Friday, 15 December 2017

radioactivity - Radioactive decay, why such unintuitive formula?



When talking of exponential decay, as with radioactive decay, the formula used (e.g. Wikipedia and my textbook) is:


$$ N(t) = N_0e^{-\lambda t} $$


This formula, with the decay constant $\lambda$ makes little intuitive sense. It is the ratio between the amount of radioactive material and the decay at any time. It might lead one to believe that after one time unit, the amount of radioactive material has been decreased by a factor $1/\lambda$, but that is not even the case.


A much more intuitive form would be like the formula of exponential growth:


$$ N_{wrong}(t) = N_0*(1-k)^t, k= 1-e^{-\lambda} $$


One only needs to look at that formula for a second to get an intuitive understanding of the rate of the decay.


I got curious about this, and I want to ask why mathematicians or physicists have chosen the first mentioned formula. Did I miss something clever here?



Answer



The first answer (form Shaktal)is in my opinion perfect from the mathematical point of view (solving the differential equation) as well as from the physical point of view (having all units in order).
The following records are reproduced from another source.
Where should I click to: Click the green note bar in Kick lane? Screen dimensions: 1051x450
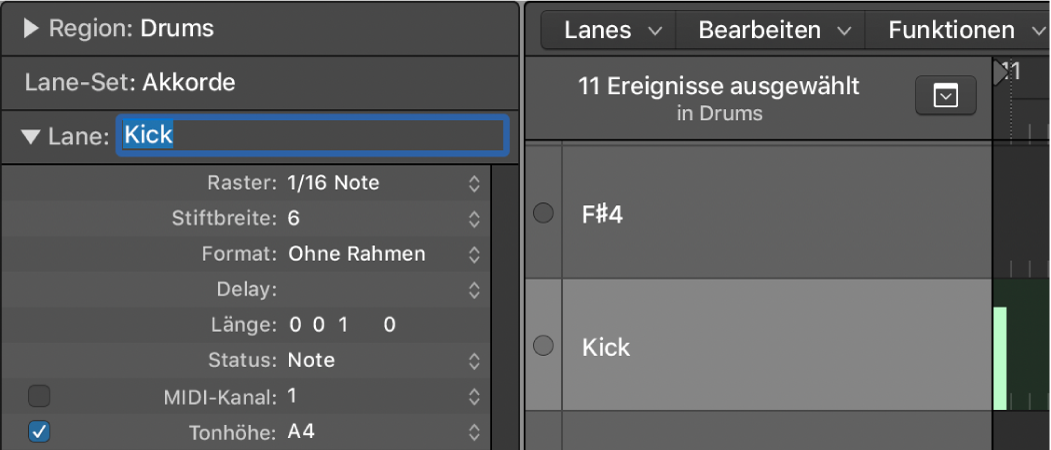point(999,358)
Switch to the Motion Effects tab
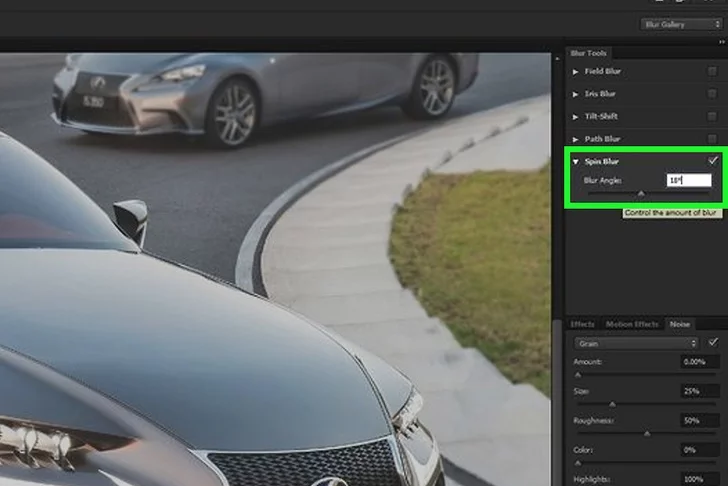The width and height of the screenshot is (728, 486). click(x=632, y=324)
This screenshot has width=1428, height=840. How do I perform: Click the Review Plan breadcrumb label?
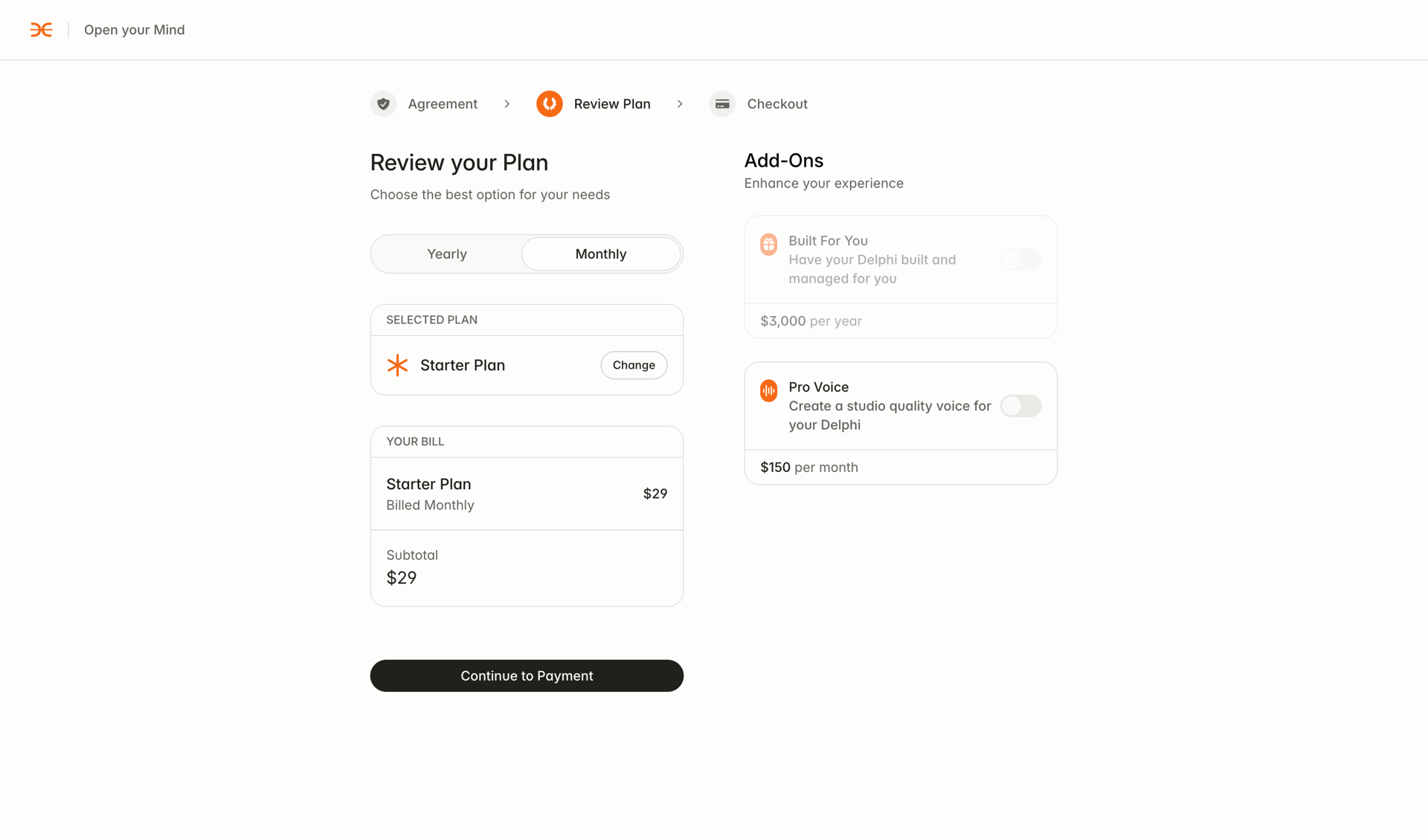pos(611,103)
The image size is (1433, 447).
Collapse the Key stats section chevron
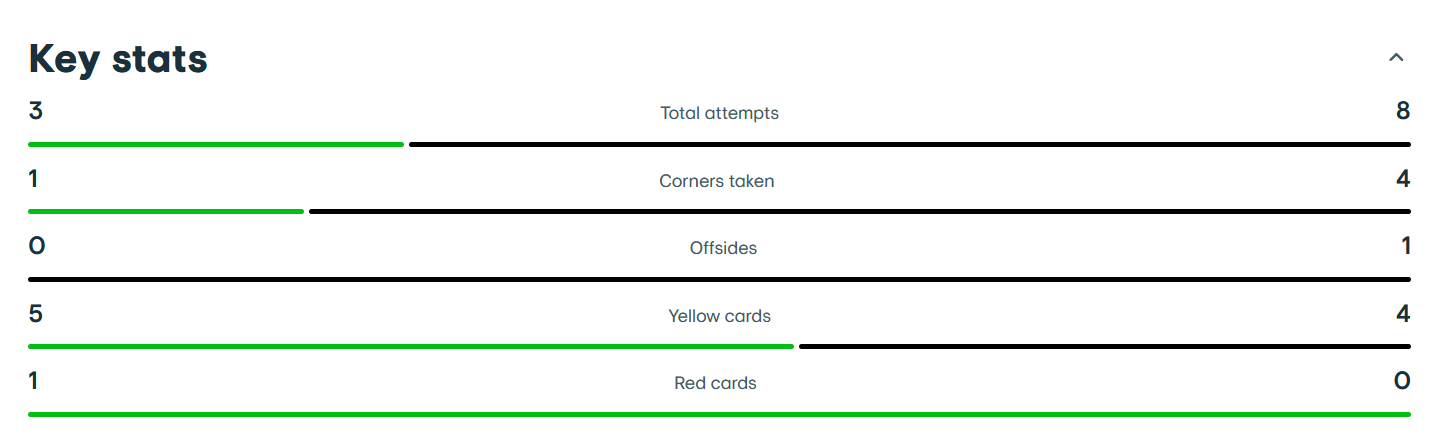point(1396,58)
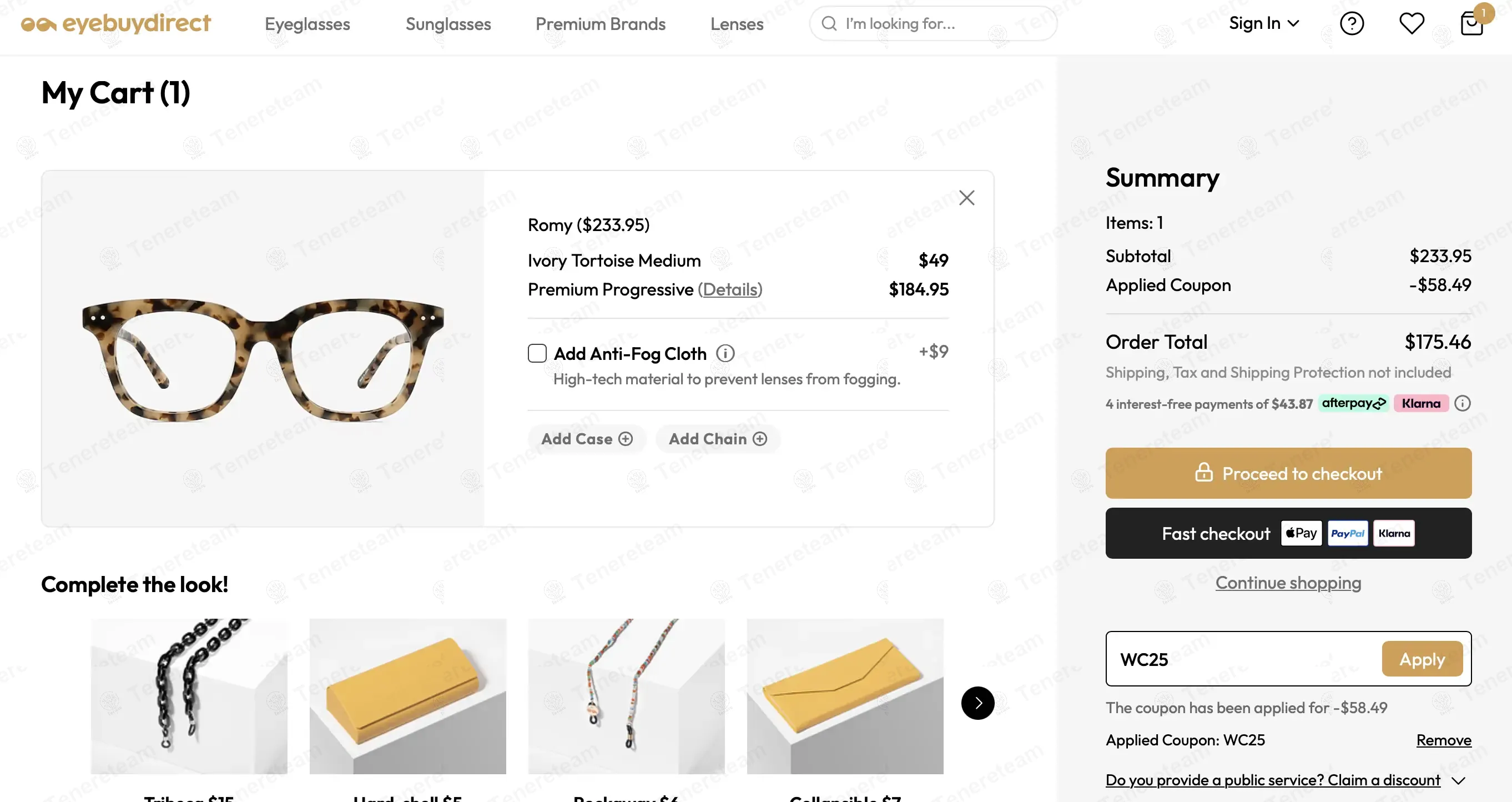This screenshot has height=802, width=1512.
Task: Open the wishlist heart icon
Action: 1411,23
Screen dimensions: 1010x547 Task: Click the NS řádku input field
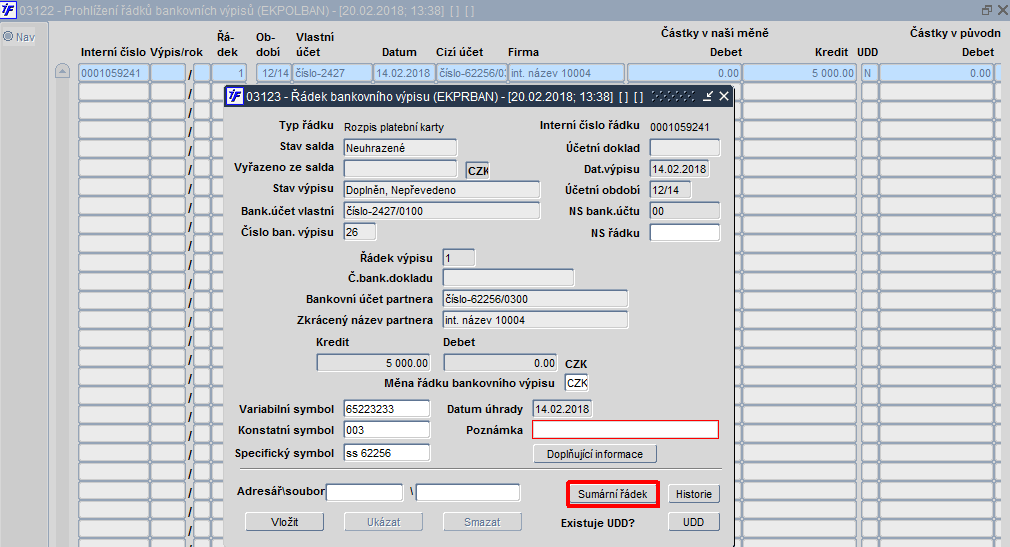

However your probably conceive your approach more intuitive because you know this from calculating things with Interest i.e.



$N_{Money}=N_{0,Money}\times (1\pm Interest)^{t(in\;years)}$


Aside from the units being messed up, physicists like functions like $e^{something}$ because you can easily calculate with them. I.e. try to take $\frac{d}{dt}N_{wrong}$.


$\frac{d}{dt}N_{wrong}=\frac{d}{dt}N_0\times(1-k)^t=\frac{d}{dt}N_0 e^{ln(1-k)t}$


gives you just


$\frac{d}{dt}N_0 e^{-\lambda t}$


so why the detour?


The derivate is called the activity and is very important so you have to calculate it quite often. You may also want to integrate $N_{wrong}$ sometimes which would also be really annoying.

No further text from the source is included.